This case relates to merchandise, described on the invoice as "Celluloid Flower,” which the collector classified as jewelry under paragraph 1527 (a) (2) of the Tariff Act of 1930, “as modified by T. D. 51802, and assessed with duty at the rate of 55 per centum ad valorem. Plaintiff claims that the articles are properly' classifiable as artificial flowers under paragraph 1518 of the Tariff Act of 1930, as modified by T. D. 51802, supplemented by T. D. 51898, with duty assessment at the rate of 45 per centum ad valorem.
The sole witness was the treasurer and purchasing agent of the plaintiff corporation, a manufacturer and importer of costume jewelry and related articles. He stated that the article in question is a “celluloid floral spray” which he has sold under the designation “Floral boutonniere spray” to “the five and ten cent stores, to millinery jobbers, who in turn sell it to millinery hat people, to the dress trade for ornamentation, to the belt people, to handkerchief people, people like that.” (R. 8.) The witness testified further that the flower portion of the article imitates a carnation and that he has seen it used on dresses, on millinery for hats, on purses, handkerchiefs, "anything that possibly might take a floral spray.” He stated that he has never used the merchandise in question in the manufacture of jewelry and that he has never sold it as a piece of jewelry.

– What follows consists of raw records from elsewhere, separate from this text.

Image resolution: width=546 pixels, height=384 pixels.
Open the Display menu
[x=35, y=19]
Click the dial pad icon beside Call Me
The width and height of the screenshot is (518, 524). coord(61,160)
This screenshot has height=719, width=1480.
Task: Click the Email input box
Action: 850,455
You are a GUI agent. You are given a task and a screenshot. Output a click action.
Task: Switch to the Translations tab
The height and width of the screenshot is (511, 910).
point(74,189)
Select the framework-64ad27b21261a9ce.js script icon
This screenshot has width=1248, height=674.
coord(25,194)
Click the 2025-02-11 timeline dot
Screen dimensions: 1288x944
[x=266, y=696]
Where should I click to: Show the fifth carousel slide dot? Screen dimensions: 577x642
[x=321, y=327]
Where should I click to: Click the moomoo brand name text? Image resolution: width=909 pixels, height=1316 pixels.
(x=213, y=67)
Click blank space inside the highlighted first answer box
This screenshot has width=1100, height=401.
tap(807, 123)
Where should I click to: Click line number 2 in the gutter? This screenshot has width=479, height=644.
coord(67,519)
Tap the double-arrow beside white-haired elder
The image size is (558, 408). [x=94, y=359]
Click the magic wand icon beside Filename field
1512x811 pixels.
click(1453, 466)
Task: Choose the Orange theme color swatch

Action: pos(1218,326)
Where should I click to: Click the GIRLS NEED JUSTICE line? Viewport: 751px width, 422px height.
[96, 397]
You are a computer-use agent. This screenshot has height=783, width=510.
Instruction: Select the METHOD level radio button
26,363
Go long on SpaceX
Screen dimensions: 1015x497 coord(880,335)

The sample in evidence, plaintiff’s exhibit 1, supports plaintiff’s testimony. It consists of a small white flower, simulating a carnation, to which are attached three small leaves and a short stem, all being concededly composed of celluloid. Permanently secured thereto is a metal safety pin, approximately 1 Vi inches in length, which obviously makes the article susceptible of the uses stated by plaintiff.
The case of Cochran Co. et al. v. United States, 10 Ct. Cust. Appls. 62, T. D. 38336, is controlling herein. In that case, the appellate court held to the effect that classification of merchandise as artificial flowers shall apply to articles which simulate the natural flowers “produced not by nature, but by the hand of man, and which at the same time are appropriate and suitable to be used for those purposes of ornamentation to which the natural products may be temporarily devoted.”
Plaintiff’s uncontradicted testimony, coupled with the sample, exhibit 1, supra, is sufficient to establish, prima facie at least, that the merchandise in question is properly classifiable as artificial flowers under the Cochran Co. et al. case, supra. Accordingly, we hold the article under consideration to be dutiable at the rate of 45 per centum ad valorem under paragraph 1518, as amended, supra, as claimed by plaintiff.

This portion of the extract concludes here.